An iron rule governing summit meetings, at least in foreign relations, is that the outcome must be determined before any actual encounter occurs. But no such sensible precondition appears to have been applied to the fiscal responsibility summit called by President Barack Obama to convene at the White House on Feb. 23. Instead, he will host a broad assortment of advocates and interests carrying a heavy freight of studies, prejudices and definitions, each seeking to advance an agenda that may bear little resemblance to the president's own priorities.
While Obama may hope this cacophonous occasion will help educate Americans about the budgetary and tax issues we must confront over the coming decade, the summit risks serious distortion by both mainstream media coverage and right-wing propaganda. Indeed, the summit's stated premise -- concern over the future costs of "entitlement programs" -- is a political mistake that may taint this process before it begins.
For many years, "entitlement reform" has served as Washington jargon for slashing or even abolishing Social Security, Medicare and Medicaid, the basic social programs that remain objects of conservative ire despite their enormous success in reducing poverty and improving health. For reasons that arise mainly from rapidly rising healthcare costs and an aging population, mandated expenditures on Medicare and Medicaid are projected to explode in future federal budgets.
Those real problems are habitually seized upon by opponents of Social Security, who lump together "entitlements" to demand severe cuts in all three programs -- even though Social Security will be solvent on its own for decades to come.
So when the White House raises the issue of "entitlement programs" or "entitlement reform" -- without differentiating between Medicare/Medicaid and Social Security -- that reinforces the message of the center-right coalition that now sees an opportunity to cut Social Security benefits and undermine public confidence in the program. That coalition includes several outfits, such as the Heritage Foundation and the Democratic Leadership Council, whose analysts once pushed privatization (although they are unlikely to mention any such forlorn enthusiasm now). Joining them are the Concord Coalition and other fronts funded by billionaire and former Nixon Commerce Secretary Pete Peterson, who has vowed to spend most of his fortune to promote his vision of fiscal rectitude.
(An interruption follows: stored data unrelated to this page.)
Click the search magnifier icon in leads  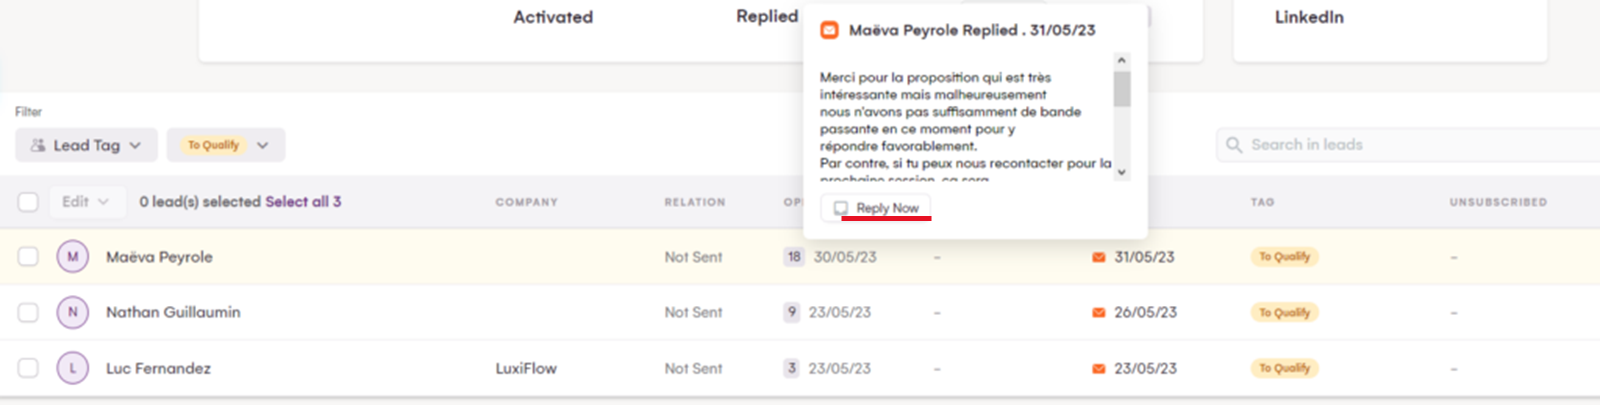coord(1234,145)
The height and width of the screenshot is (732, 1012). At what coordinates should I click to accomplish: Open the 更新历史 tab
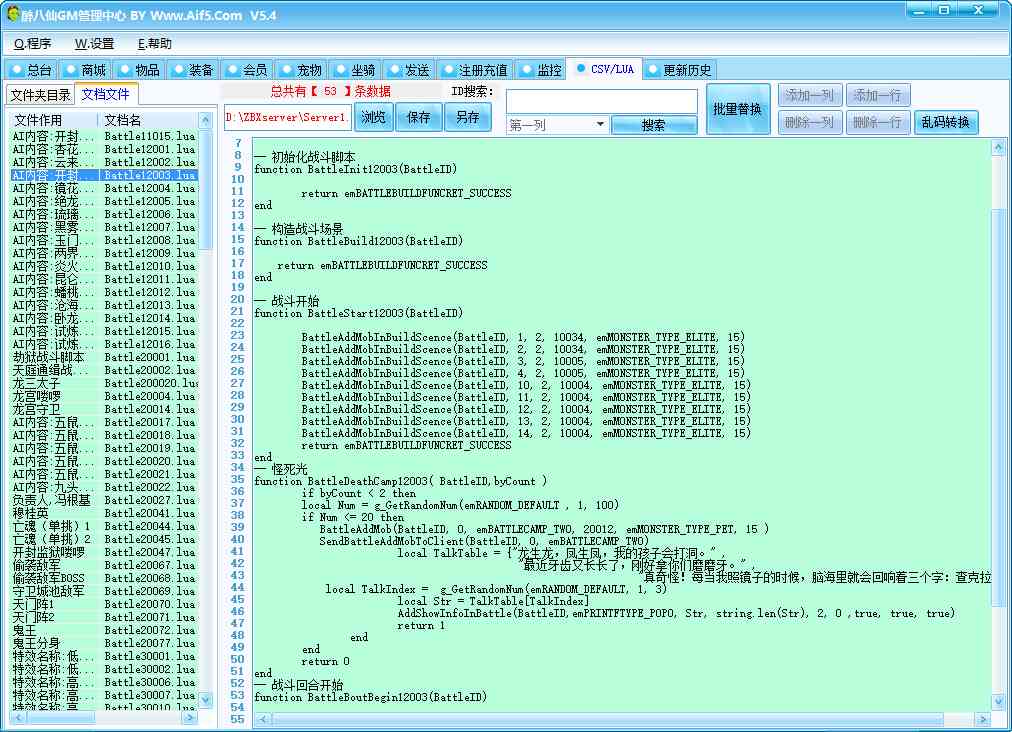679,70

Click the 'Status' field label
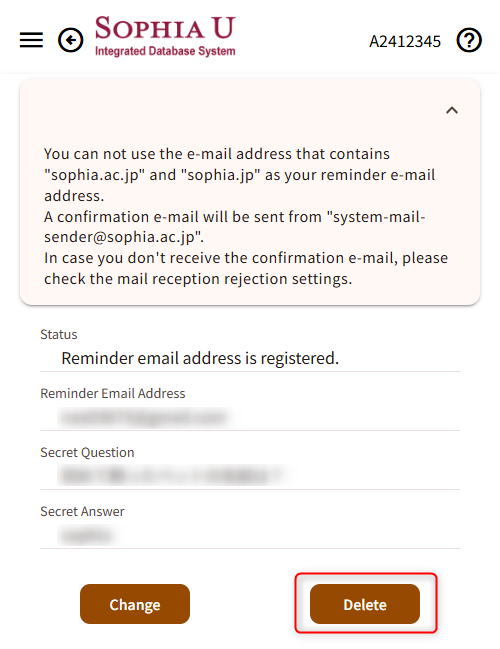(x=59, y=334)
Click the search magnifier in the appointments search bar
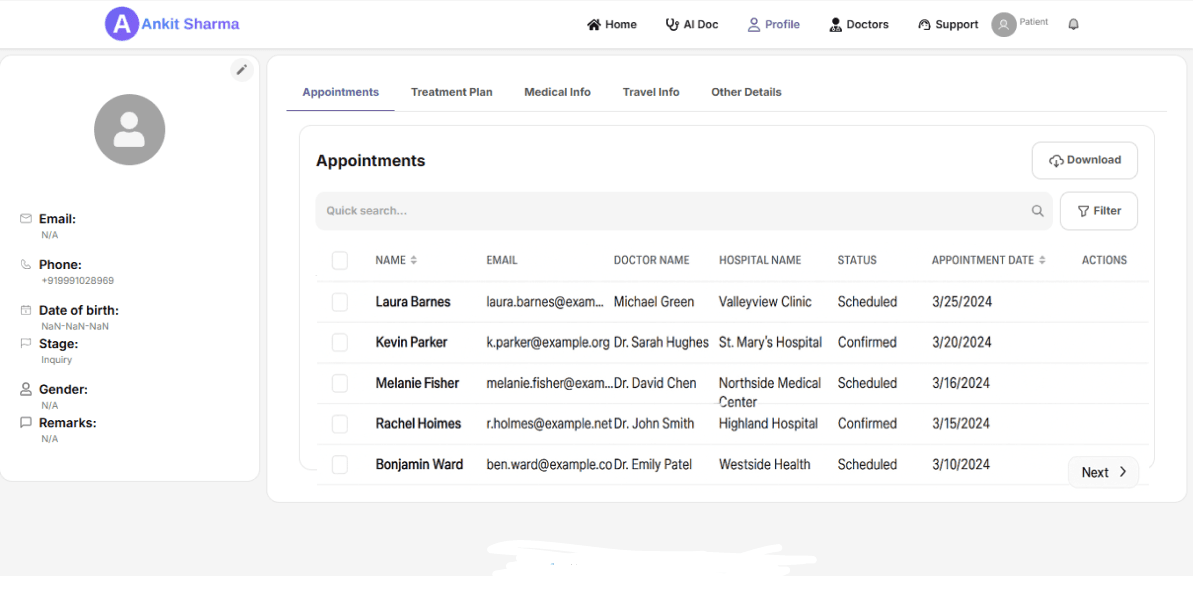1193x589 pixels. tap(1037, 210)
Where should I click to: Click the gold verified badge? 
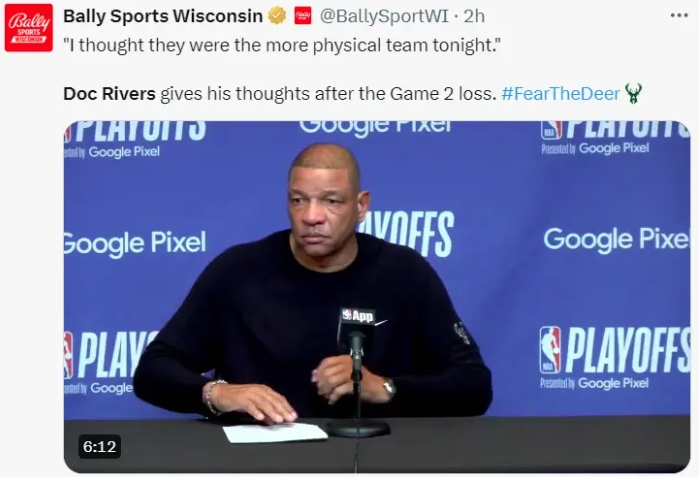click(277, 16)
Peterson's vision is by no means identical with Obama's -- at least not if the president meant what he's said on several occasions about Social Security and Medicare -- most recently at the Washington Post last month. What he told the paper's editorial board summarizes not only his approach to the nation's broad fiscal issues but also the deeper purpose behind the White House summit. "Social Security, we can solve," he said. "The big problem is Medicare, which is unsustainable [in its current form]." He added: "We can't solve Medicare in isolation from the broader problems of the healthcare system."
In other words, neither the summit nor any other serious discussion of fiscal problems can be confined to entitlement programs -- because the underlying issue is healthcare costs. So the real agenda of the fiscal responsibility summit, as White House sources have explained on background, is to introduce healthcare reform. This is the same holistic and progressive outlook that informed the stimulus program, which includes spending on information technology that will help make universal coverage affordable and successful.
No doubt Obama hopes that he can bring Peterson and others like him on board for universal coverage while promising to stem the growth in healthcare costs -- and there may even be a political basis for that agreement. The more troubling question is whether he will capitulate to demands for cutbacks in Social Security as part of a fiscal "grand bargain." That would break promises he made during last year's campaign, when he vowed to raise taxes rather than cut benefits.
What bothers some liberal and progressive observers is that Peter Orszag, director of the Office of Management and Budget, coauthored a plan three years ago (with MIT economist Peter Diamond) that contemplated a combination tax of increases and benefit cuts to achieve program solvency between now and 2080. Yet there was precious little in the Diamond-Orszag proposal to please conservative or even centrist critics of Social Security -- not only because it relied very heavily on tax increases to close any future fiscal shortfall, but also because it offset some of the cuts with progressive benefit improvements for the poor, widowed and disabled.
When the subject of Social Security comes up during the summit, both the president and his budget chief are already on record strongly preferring taxes to cuts in order to achieve solvency. But there is no urgent reason to tinker with Social Security today or tomorrow. And there is every reason to reassure the boomers who will soon start receiving those checks, after paying into the system for the past 40 years or more, that there will be no significant reductions. Any threatened cuts, as economist Dean Baker recently warned, would only discourage spending and reduce confidence at a moment when that is the opposite of what we need most.
To get what he wants from this summit, the president should be prepared to brush back the slashers and privatizers and insist that they talk about the need for a healthcare system that is less expensive and more equitable.